William Widmaier, Mustafa Ali

Mustafa Ali, 36, is charged with killing armored car guards William Widmaier, 65, and Joseph Alullo, 54, on Oct. 4 as they were servicing an ATM outside a Wachovia bank in Northeast Philadelphia.
Police found the 9 mm semiautomatic pistol where Ali told them he had buried it, investigators said.
Authorities arrested Jason Lighty, 26, who they said legally bought the pistol in a gun shop in 2003. He later illegally sold it to his co-worker Eric Benson, 25, who also was arrested, Abraham said.
Lighty's attorney, James A. Funt, said his client is a churchgoing, law-abiding husband and father of two toddlers. He wanted the gun out of his house and sold it to a co-worker who said he was the victim of a robbery and assault, Funt said.
Lighty "made a very bad lapse in judgment ... but does not fit the profile (of a straw purchaser) in any way, shape or form," Funt said.

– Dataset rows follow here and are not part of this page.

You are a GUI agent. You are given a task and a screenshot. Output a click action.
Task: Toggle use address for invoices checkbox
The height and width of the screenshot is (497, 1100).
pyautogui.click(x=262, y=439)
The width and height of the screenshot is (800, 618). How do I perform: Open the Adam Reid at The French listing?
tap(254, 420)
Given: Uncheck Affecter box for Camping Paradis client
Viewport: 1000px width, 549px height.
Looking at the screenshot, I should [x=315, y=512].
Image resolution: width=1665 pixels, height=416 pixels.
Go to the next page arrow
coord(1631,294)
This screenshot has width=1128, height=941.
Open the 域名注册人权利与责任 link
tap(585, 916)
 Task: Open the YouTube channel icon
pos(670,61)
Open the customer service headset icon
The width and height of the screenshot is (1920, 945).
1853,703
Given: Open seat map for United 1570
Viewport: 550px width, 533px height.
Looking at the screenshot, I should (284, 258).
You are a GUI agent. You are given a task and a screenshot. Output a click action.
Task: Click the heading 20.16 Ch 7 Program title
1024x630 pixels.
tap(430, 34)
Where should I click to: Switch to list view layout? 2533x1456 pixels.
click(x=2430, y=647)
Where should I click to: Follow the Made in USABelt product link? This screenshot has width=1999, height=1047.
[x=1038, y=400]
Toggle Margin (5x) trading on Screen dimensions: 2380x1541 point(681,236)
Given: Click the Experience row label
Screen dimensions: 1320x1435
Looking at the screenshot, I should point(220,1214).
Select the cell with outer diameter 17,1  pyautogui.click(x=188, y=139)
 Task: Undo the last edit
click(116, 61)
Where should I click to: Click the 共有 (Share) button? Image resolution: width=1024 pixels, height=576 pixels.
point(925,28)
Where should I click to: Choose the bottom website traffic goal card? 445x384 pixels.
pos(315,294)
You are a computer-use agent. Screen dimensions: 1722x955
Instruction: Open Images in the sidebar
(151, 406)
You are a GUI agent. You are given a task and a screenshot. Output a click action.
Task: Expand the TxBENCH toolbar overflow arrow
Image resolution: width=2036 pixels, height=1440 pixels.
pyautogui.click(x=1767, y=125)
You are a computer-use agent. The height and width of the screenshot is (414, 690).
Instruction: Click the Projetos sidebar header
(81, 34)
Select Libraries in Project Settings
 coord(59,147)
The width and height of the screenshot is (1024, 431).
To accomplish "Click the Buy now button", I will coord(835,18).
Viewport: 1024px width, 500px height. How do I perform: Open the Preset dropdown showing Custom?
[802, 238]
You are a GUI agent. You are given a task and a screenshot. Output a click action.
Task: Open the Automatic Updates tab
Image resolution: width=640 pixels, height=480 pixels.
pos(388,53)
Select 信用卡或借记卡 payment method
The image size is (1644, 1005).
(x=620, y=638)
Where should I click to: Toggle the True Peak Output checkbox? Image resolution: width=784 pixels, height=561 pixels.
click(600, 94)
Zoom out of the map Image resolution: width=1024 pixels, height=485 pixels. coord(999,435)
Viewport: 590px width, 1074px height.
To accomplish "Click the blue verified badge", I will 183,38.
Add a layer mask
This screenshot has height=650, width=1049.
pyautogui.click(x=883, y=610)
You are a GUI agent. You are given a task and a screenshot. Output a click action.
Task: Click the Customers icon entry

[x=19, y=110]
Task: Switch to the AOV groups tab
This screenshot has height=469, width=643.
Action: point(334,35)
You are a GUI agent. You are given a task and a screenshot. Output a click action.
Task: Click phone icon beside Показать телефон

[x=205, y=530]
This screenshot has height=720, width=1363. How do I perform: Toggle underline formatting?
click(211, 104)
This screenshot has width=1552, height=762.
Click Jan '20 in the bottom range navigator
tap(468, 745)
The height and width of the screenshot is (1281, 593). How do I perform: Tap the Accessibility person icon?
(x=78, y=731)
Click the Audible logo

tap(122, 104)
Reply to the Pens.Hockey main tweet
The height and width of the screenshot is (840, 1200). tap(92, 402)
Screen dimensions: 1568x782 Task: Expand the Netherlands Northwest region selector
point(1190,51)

Benson did not yet have an attorney in the gun case, according to court records, and a telephone number for him could not be found.
Investigators are continuing to look into whether others had the gun before it allegedly made its way into Ali's hands.
Felons are prohibited from owning firearms. Those trying to get guns typically enlist straw purchasers, who then commonly report the guns as stolen in an attempt to avoid liability if the weapons are used in crimes, authorities say.
The alleged straw buyers _ two of whom are women accused of buying guns for their boyfriends _ face felony charges including making false statements in connection with a firearm, transfer of a firearm to an ineligible person and other counts. Abraham said in cases when the straw purchaser knew the gun would be used in a crime, they could be charged as an accessory before the fact.
"We want to send a message to the straw purchasers that this is something you don't want to do," Corbett said.
Straw purchasers should serve time in state prison, not simply be sentenced to probation, because they are "aiding in the violence that is striking this city," Corbett said.
In all, 112 arrests have been made and 190 firearms seized since the December 2006 creation of the task force, which includes 27 investigators and about five prosecutors working with city police.
Abraham said the task force existed largely through the efforts of state Sen. Vincent Fumo, who worked to get $5 million from the Legislature for 2007 and is seeking the same amount for this year.